Legally Bound

On-demand reality: lessons for the region

Jordan

We have looked before at legal challenges to the calling of (making demand on) an on-demand bond given pursuant to a construction contract. This is particularly relevant in the Middle East market where on-demand security is the preferred form (as opposed to a default bond) and (in my observation at least) owners are more ready to call bonds, relative to other regions. 

A recent court judgement has been interesting in its consideration of some arguments against allowing a bond call, that we haven’t looked at before. And without wanting to spoil the ending, this judgment is a useful reminder of two hard facts:

• On-demand bonds will generally (almost always in English Law) be enforced; and

• An on-demand bond is a free-standing instrument. It is not to be interpreted with reference to the underlying contract or operated with reference to issues that have arisen under that contract. That’s really the point of them.

So yes, this is a tale of another contractor’s doomed effort to avoid a bond call. It went like this:

Northern Gateway FEC (No. 7) Limited (Northern) engaged CR Construction (UK) Company Limited (CR) to design and construct a mixed-use development in Manchester, England. Pursuant to that contract, CR procured an on-demand performance bond from Barclays Bank (the Bank) in favour of Northern. Things didn’t go well. Northern held CR responsible for late completion of various parts of the works. They sought delay liquidated damages and eventually terminated the contract for default. They then made a call on the bond for the sum of the delay liquidated damages, they said, had accrued.

CR had previously made claims for time extensions, which had been refused. CR disputed that refusal and when they heard of Northern’s intended bond call, they applied to the court for an interim injunction against the Bank to restrain the payment out. Their arguments included:

• There was no underlying liability for the delay liquidated damages, due to their (refused) entitlement to time extensions; 

• In any event, Northern held retentions in excess of the sum demanded under the bond; and

• The termination by CR amounted to a repudiatory breach of contract, by reason of which Northern were prohibited from relying on any term of that contract.

The Technology and Construction Court (England) Judge of course went to the words in the bond, which said at cl.5.3:

“Any demand made by the Employer under this Deed must be accompanied by either:

(a) What purports to be a certified copy of (i) a judgment of a court; (ii) an arbitrator’s award; or (iii) a decision of an adjudicator, in each case against the Contractor in favour of the Employer under the Construction Contract; or

(b) A certificate from the Employer that is purported to be countersigned by the Employer’s Agent, purportedly based on the non-performance of the Contractor, to confirm the Contractor’s breach.”

Clearly this is on-demand security. Yes, the beneficiary could seek a court judgment or other award, as would usually be required to back up a call on a default bond, but that’s not needed. A certificate from the beneficiary itself will suffice. Interestingly, the judge discussed the intention behind the employer’s agent’s countersignature, as importing a degree of independent verification. I agree it does but we should note anyway that the requirement is only to show a purported countersignature, based on a purported non-performance by the contractor. The Bank was not required to enquire as to the veracity of anything that was apparent on the face of the certificate.

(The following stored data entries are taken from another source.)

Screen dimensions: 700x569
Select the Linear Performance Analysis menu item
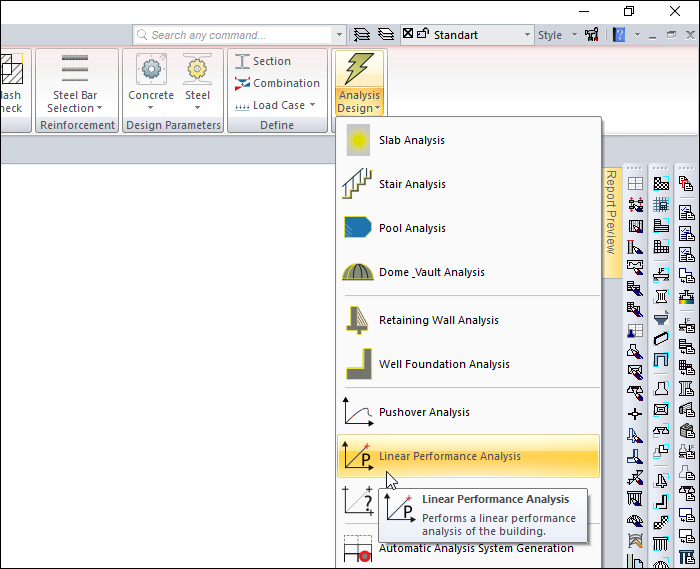[450, 456]
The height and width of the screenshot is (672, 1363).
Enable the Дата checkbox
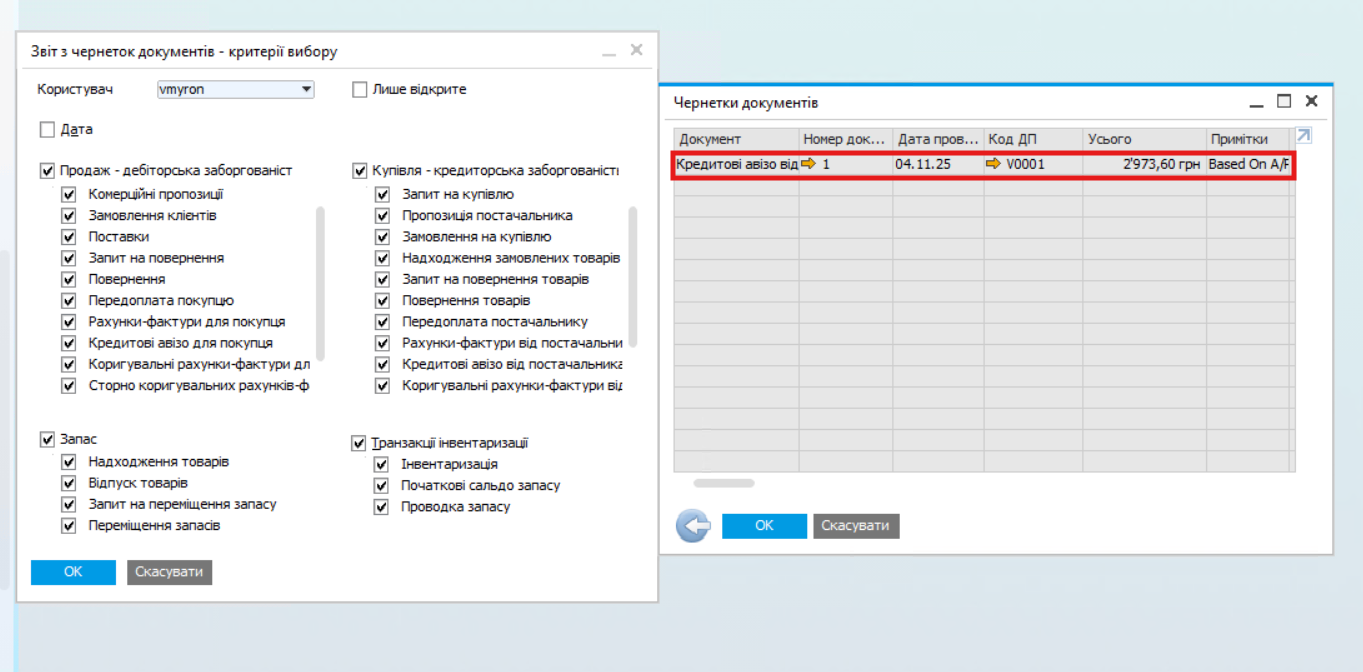(x=47, y=129)
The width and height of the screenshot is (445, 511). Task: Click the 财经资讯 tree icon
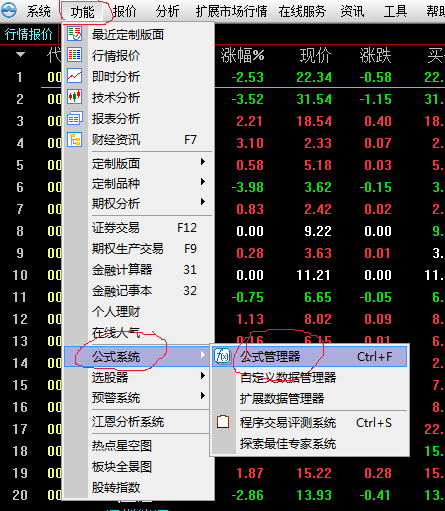75,139
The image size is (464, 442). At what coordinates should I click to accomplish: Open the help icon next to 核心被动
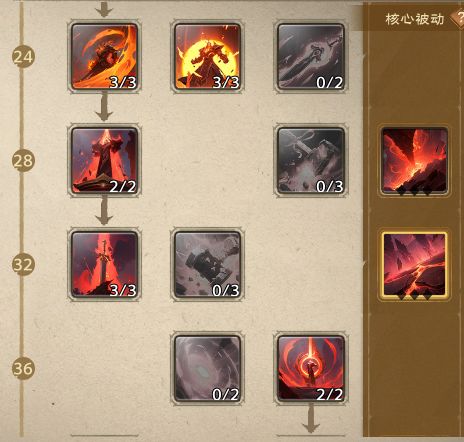pyautogui.click(x=458, y=19)
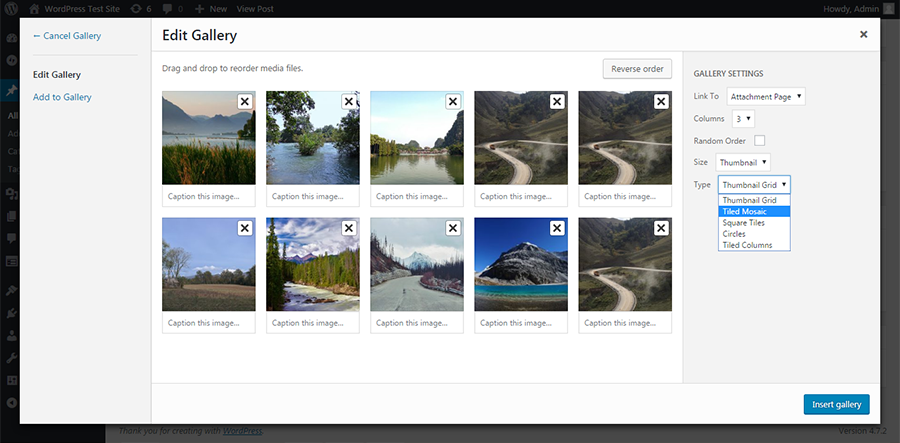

As to the alleged repudiatory breach, the judge took note that the bond provided at cl.2.2:

“No termination of the Construction Contract, and no termination of the Contractor’s employment under the Construction Contract, shall reduce the liability of the Surety under this Deed”

CR argued that this clause applied only to termination of the contract pursuant to its terms, and not to a termination arising from repudiatory breach. The judge didn’t agree, pointing out that “termination” is an ordinary word and that there is no reason to exclude one type of termination, that is, that arising from acceptance of a repudiatory breach. 

As we have seen before, a bond is not part of the underlying contract and there is no reason why it would co-terminate with that contract, with or without the words in cl.2.2. And even if Northern had excluded itself from any rights in the contract because of repudiatory breach, there is no obvious connection between that and its rights under the bond. 

The court confirmed the English Law position that on-demand security will generally be enforced in the absence of fraud of which the surety had notice. This also underlines the popularity of English Law bonds in the Middle East,

Unusually, CR proceeded only against the Bank, as surety, and did not attempt to restrain Northern directly from calling the bond. Because of the inherent strength of on-demand security, the more productive means of challenge is sometimes to scrutinise the beneficiary’s right, in the underlying contract, to call the bond.    

We are reminded again that on-demand bonds mean what they say.


* Dubai-based Stuart Jordan is the Global Head of Construction for Baker Botts, a leading international law firm. He has extensive experience in the Middle East, Russia and the UK.